### What is required
Please count the lines in the records below that include the word "agent" and report only the total.

### The records

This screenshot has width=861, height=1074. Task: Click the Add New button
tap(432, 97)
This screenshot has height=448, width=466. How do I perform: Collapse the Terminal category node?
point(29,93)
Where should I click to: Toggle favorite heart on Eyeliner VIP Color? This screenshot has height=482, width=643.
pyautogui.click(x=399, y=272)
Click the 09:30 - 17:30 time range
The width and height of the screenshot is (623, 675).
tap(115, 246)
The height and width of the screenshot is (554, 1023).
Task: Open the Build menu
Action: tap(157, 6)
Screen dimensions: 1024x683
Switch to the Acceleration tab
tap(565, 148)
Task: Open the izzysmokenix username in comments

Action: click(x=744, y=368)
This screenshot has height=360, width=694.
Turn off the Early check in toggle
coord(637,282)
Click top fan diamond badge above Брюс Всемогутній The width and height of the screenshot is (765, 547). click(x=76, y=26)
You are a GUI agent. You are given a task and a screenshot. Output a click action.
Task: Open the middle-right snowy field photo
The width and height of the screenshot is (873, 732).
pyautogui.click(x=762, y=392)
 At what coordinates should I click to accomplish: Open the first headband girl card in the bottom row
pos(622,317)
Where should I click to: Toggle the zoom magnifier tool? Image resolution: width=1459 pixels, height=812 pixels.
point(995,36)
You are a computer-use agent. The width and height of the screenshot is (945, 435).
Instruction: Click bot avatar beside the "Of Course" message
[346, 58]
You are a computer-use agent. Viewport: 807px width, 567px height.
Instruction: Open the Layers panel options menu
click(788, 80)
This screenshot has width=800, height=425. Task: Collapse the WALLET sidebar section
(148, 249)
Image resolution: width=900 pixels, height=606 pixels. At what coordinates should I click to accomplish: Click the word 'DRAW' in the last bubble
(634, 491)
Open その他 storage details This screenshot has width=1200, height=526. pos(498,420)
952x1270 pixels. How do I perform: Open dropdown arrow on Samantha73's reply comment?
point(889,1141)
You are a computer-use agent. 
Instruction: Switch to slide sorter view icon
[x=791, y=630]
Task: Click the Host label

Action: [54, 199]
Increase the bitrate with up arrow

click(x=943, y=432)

### Completed exercise
4